Little Roquefort is a character created for Terrytoons. He is a small but fiery little rodent always looking for fun, food, or a chance to relax, but unluckily for him, he is constantly pestered by a bothersome pussycat named Percy.
The creation of Roquefort spawned from the success of MGM's cat and mouse duo, Tom and Jerry, the pair had gained great recognition and even seven Oscars, and so Terry Toons created the little guy along with a mean and stupid pussy cat hoping that the two would see similar acclaim.
And so Roquefort and the cat made their debut in 1950's "Cat Happy" and "Mouse and Garden", in the cartoons Roquefort and the cat both had their personalities established, with our little mouse being gentle, kind, yet still mischievous and able to defend himself through fast-thinking, even if he isn't much of a thinker, and the cat being rude, mean, stupid, yet had a playful edge to him almost mirroring Roquefort. Roquefort and his feline adversary were both voiced by Tom Morrison, who gave the mouse a dopey and scrappy voice and the cat a deep scratchy voice. He voiced the characters for the remainder of the shorts, however after this point, Roquefort's vocals were sped up to make him sound cuter, and the cat became more of a mute character (Only ever talking in "Cat Happy", "Flop Secret", and "The Cat's Revenge"). That same year the character made a sort of cameo in the Mighty Mouse cartoon "Mother Goose's Birthday Party", as short's version of the three blind mice looks exactly like Roquefort.
This cartoons seemed to go over well, so the crew decided to continue the creation of these shorts, with 16 more being made over the span of the next five years. During this time a few things of note happened, with the cartoon "Good Mousekeeping" the was at last given a name, that name being 'Percy Pussycat'. This cartoon also introduced Percy's owner, a short-tempered woman always shown from the waist down, the actress who played her is sadly not known.
The Little Roquefort cartoons were directed by Connie Rasinski (Who did the first) and other times Mannie Davis. The cartoons had a few different animators, such as Carlo Vinci, however, the series may be most known for the zany and off the wall animation by Jim Tyer, whose wacky double-takes and over the top movements further added to the shorts.

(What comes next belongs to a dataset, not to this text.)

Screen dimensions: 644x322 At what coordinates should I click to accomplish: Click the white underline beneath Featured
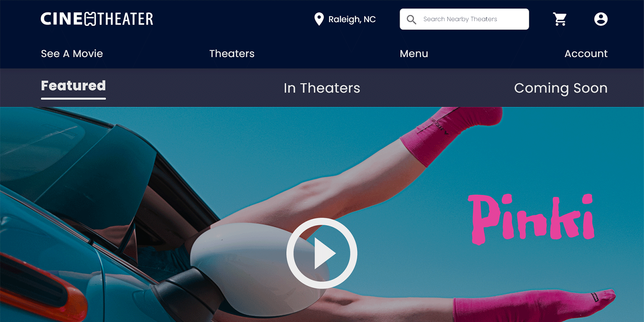(73, 98)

Around this same time, Roquefort and Percy started appearing in TerryToons Comics, but that title (Published by St. John Comics) is poorly documented, and it isn't certain exactly when he started there. It is known that Pines published him in his own comic for nine issues, from June 1952 through October 1953.

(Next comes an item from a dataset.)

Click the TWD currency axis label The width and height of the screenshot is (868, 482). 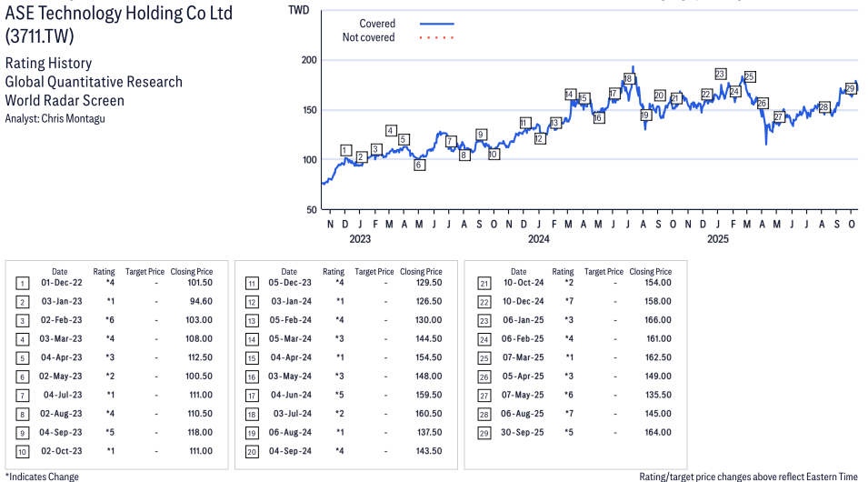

One odd thing about Percy and Roquefort's relationship is that even though Percy seemingly despises him and spends most of his free time trying to kill him, and even though Roquefort is always trying to escape him or foil his plans the two seem to actually deeply care for each over, as friends, to the point where some shorts even end the pair happily getting along in the end.

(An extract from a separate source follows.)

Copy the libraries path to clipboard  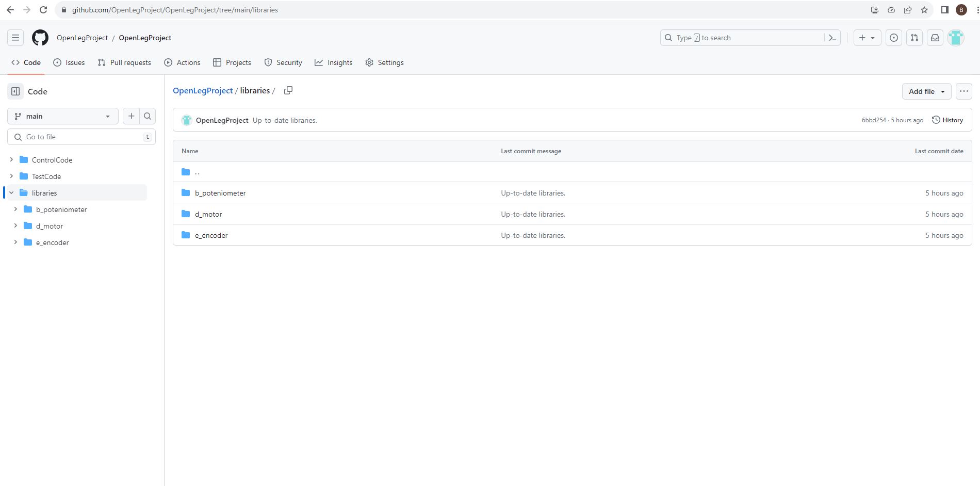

His last appearance, as well as Percy's, was 1955's "No Sleep for Percy". They had no further roles after that. He had appeared in one last comic book after that, Little Roquefort #10, published in 1958.
Roquefort and Percy continued to appear as part of the general TerryToons mix on CBS and in packages of cartoons syndicated to local stations for a long time to come, mainly on Mighty Mouse Playhouse.
Little Roquefort isn't all that much to write home about, however, he was billed as one of the top stars, his cartoons were regularly showcased on TV, and the cartoons their self's are well-liked by the people who have seen them.
For such a small guy he played his part in the studio's history and got lots of laughs along the way, and furthermore, he has shown time and time again that maybe it is nice to be mice.